In his new book, “Living With the UN: American Responsibilities and International Order,” Kenneth Anderson forces readers who lean sympathetically toward the United Nations to consider why they support it despite its faults.
On the other hand, the acerbic views of Anderson, a law professor at American University, about the UN are deeply colored by his engagement with the 2005 Mitchell-Gingrich task force on UN reform, sponsored by the United States Institute of Peace. But he also writes of developments as recently as 2011.
For starters, Anderson offers a positive view of John Bolton, the controversial United States ambassador to the UN under the second George W. Bush administration, relative to Bolton’s successor, Susan Rice, the current ambassador. “Which of these two, Rice or Bolton,” Anderson writes, “more accurately gauged the fundamental relationship of the US and the UN: the ambassador whose administration speaks endlessly of multilateralism and engagement with international institutions but then seems to find that the center of the universe is, for all that, Washington, or the ambassador whose administration seemed to speak only of universal, sovereign power and yet who was a constant, and for many constantly irritating, presence at UN headquarters?”
Anderson sees the Obama administration as split between those who seem to live in the “glory days of liberal internationalism” and the “New Liberal Realists who never harbored illusions about decline begetting a new world order of global understanding.” The Obama administration’s approach to the UN, he adds, has changed over time “from rapture to ennui,” reflecting the realists’ increased influence in policy making during Obama’s term.
Laments by Anderson are not limited to Obama. He disdains the “overheated rhetoric” of large UN conferences and refers to assertions that if the UN didn’t act right away, disaster would follow, and then says that the UN does not act, disaster does not follow, and the UN “lurches on much as before.”

→ **EXERCISES**
(A) Duplicate the stretch of the book review from "On the other" through "recently as 2011.".
(B) According to the book review, where is Kenneth Anderson a law professor?

→ **DATA LINES**

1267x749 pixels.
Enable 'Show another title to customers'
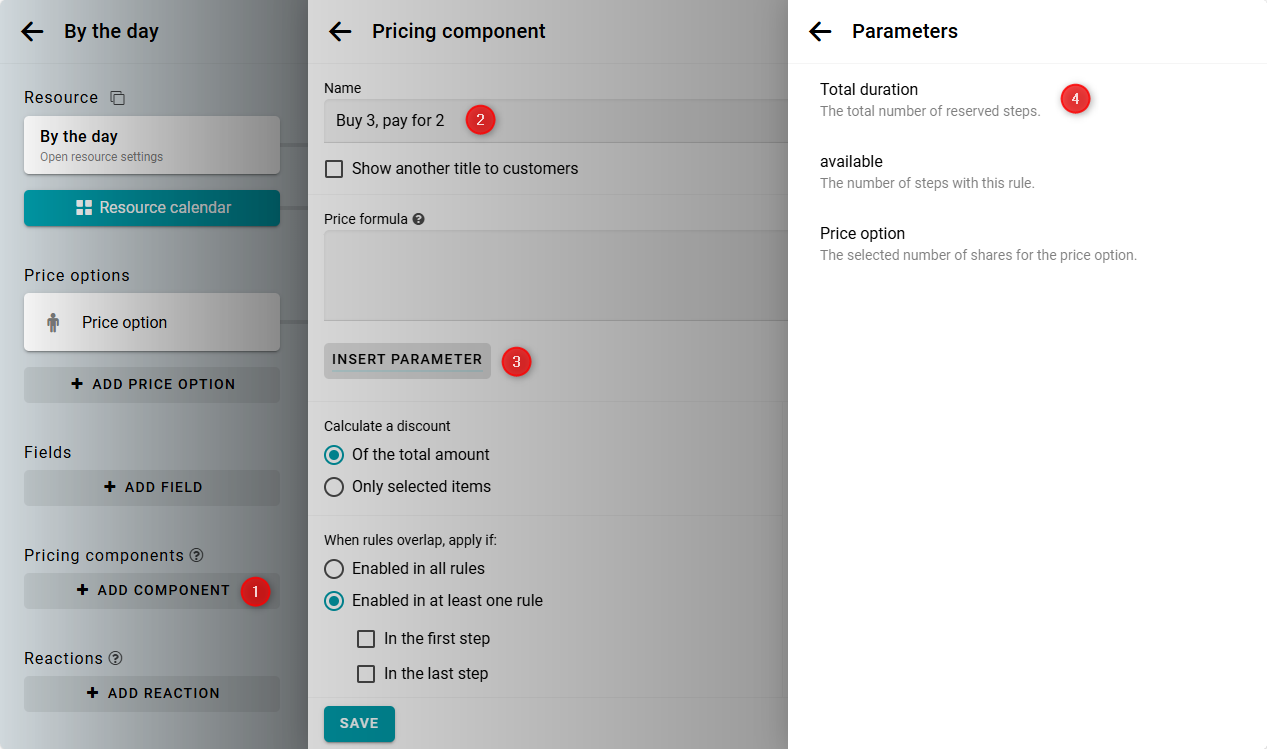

→ **OUTPUTS**
(A)
On the other hand, the acerbic views of Anderson, a law professor at American University, about the UN are deeply colored by his engagement with the 2005 Mitchell-Gingrich task force on UN reform, sponsored by the United States Institute of Peace. But he also writes of developments as recently as 2011.

(B) American University